智能论文笔记

Dense Representative Tooth Landmark/axis Detection Network on 3D Model

Guangshun Wei , Zhiming Cui , Jie Zhu , Lei Yang , Yuanfeng Zhou , Pradeep Singh , Min Gu , Wenping Wang

分类：人工智能 | 计算机视觉

2021-11-08

人工智能（AI）技术越来越多地用于数字正畸性，但其中一个挑战是自动准确地检测牙齿标志和轴。这部分是因为它们的复杂几何定义，部分原因是各个齿之间的大变化以及跨越不同类型的牙齿。因此，我们提出了一种深入的学习方法，通过专业牙医与标签数据集进行标记的数据集，以对牙齿模型的牙齿地标/轴检测，这对正畸治疗至关重要。我们的方法可以不仅提取点（例如CUSP）的形式提取牙齿地标，而且还可以提取牙齿地标，而且还可以测量牙齿角度和倾斜的轴。所提出的网络作为输入3D齿模型，并预测各种类型的牙齿地标和轴。具体地，我们将地标和轴编码为在齿模型表面上定义的致密字段。这种设计选择和一组添加的组件使得所提出的网络更适合于从给定的3D齿模型提取稀疏地标。对所提出的方法进行广泛评估，在经验丰富的牙医制备的一套牙科模型上进行。结果表明，我们的方法可以高精度地生产牙齿地标。我们通过与最先进的方法以及烧蚀研究进行了研究和证明我们的方法。

translated by 谷歌翻译

AMOS: A Large-Scale Abdominal Multi-Organ Benchmark for Versatile Medical Image Segmentation

Yuanfeng Ji , Haotian Bai , Jie Yang , Chongjian Ge , Ye Zhu , Ruimao Zhang , Zhen Li , Lingyan Zhang , Wanling Ma , Xiang Wan

分类：计算机视觉 | 机器学习

2022-06-16

尽管近年来从CT/MRI扫描中自动腹部多器官分割取得了很大进展，但由于缺乏各种临床方案的大规模基准，对模型的能力的全面评估受到阻碍。
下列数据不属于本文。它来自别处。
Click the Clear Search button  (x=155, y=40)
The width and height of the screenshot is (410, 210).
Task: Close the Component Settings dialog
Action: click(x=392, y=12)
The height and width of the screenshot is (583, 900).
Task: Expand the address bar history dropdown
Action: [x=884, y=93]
收集和标记3D医学数据的高成本的限制，迄今为止的大多数深度学习模型都由具有有限数量的感兴趣或样品器官的数据集驱动，这仍然限制了现代深层模型的力量提供各种方法的全面且公平的估计。为了减轻局限性，我们提出了AMO，这是一个大规模，多样的临床数据集，用于腹部器官分割。 AMOS提供了从多中心，多供应商，多模式，多相，多疾病患者收集的500 CT和100次MRI扫描，每个患者均具有15个腹部器官的体素级注释，提供了具有挑战性的例子，并提供了挑战性的例子和测试结果。在不同的目标和场景下研究健壮的分割算法。我们进一步基准了几种最先进的医疗细分模型，以评估此新挑战性数据集中现有方法的状态。我们已公开提供数据集，基准服务器和基线，并希望激发未来的研究。信息可以在https://amos22.grand-challenge.org上找到。

translated by 谷歌翻译

Watch Me Calibrate My Force-Sensing Shoes!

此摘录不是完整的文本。